Douglas asked the British government for a land grant in the Red River Valley, a part of Rupert's Land. The government refused, as the Hudson's Bay Company (HBC) had been granted a fur trading monopoly on that land. However Douglas was very determined, and he and Sir Alexander Mackenzie bought enough shares in HBC to let them gain control of the land. This position of power, along with his marriage connections (his wife Jean, was the sister of Andrew Wedderburn, a member of the HBC governing committee) allowed him to acquire a land grant called Assiniboia to serve as an agricultural settlement for the company. Between 1811 and 1815, Douglas recruited over 300 Scots and Irish immigrants [1], later referred to as the Selkirk Settlers, to make the arduous trip across the Atlantic to the Hudson Bay outpost of York Factory, then south through the lakes and waterways of Manitoba to the Red River Colony [2].

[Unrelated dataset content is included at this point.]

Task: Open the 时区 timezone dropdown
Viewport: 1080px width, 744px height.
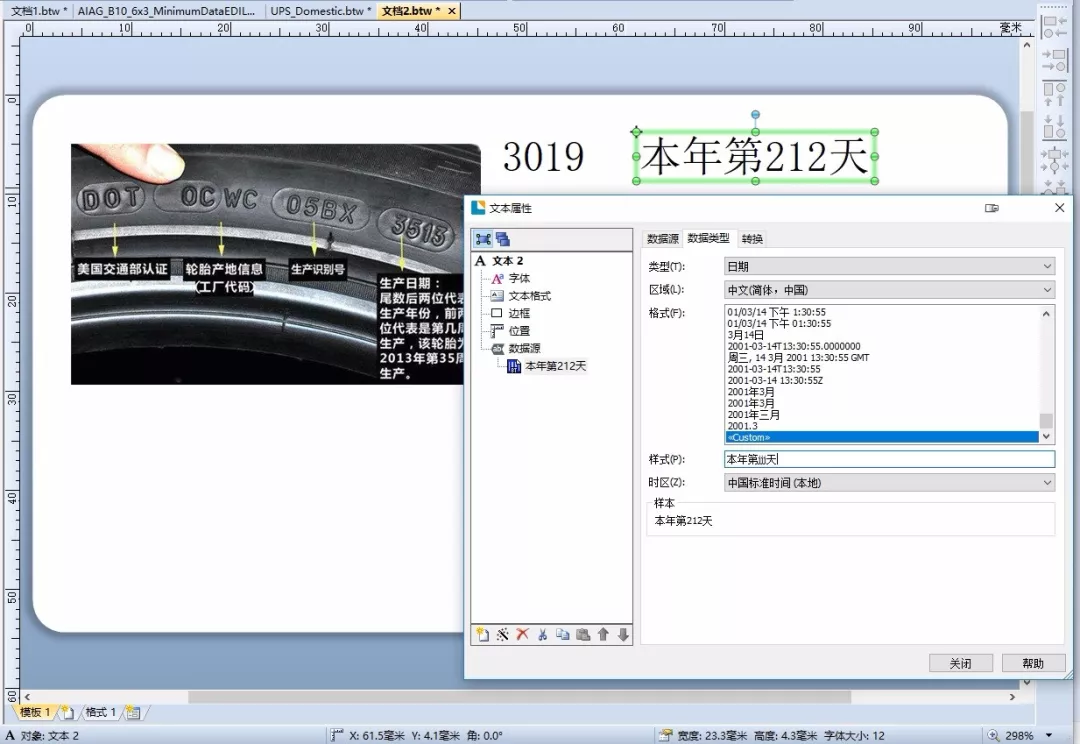Action: (x=889, y=483)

He traveled extensively in North America, and his approach and work gained him some fame; in 1807 he was named Lord-Lieutenant of Kirkcudbright District in Scotland, and was elected a fellow of the Royal Society of London.
As part owner, Douglas wanted to stop the North West Company from competing with HBC for furs in the region, and he spent much of his later life defending his actions in court.
[edit] Legacy
Douglas' colonizing ambitions have been memorialized in the names of the City of Selkirk and the Village of East Selkirk, as well as the Winnipeg neighborhood of Point Douglas (where Fort Douglas once stood) and Winnipeg's Selkirk Avenue.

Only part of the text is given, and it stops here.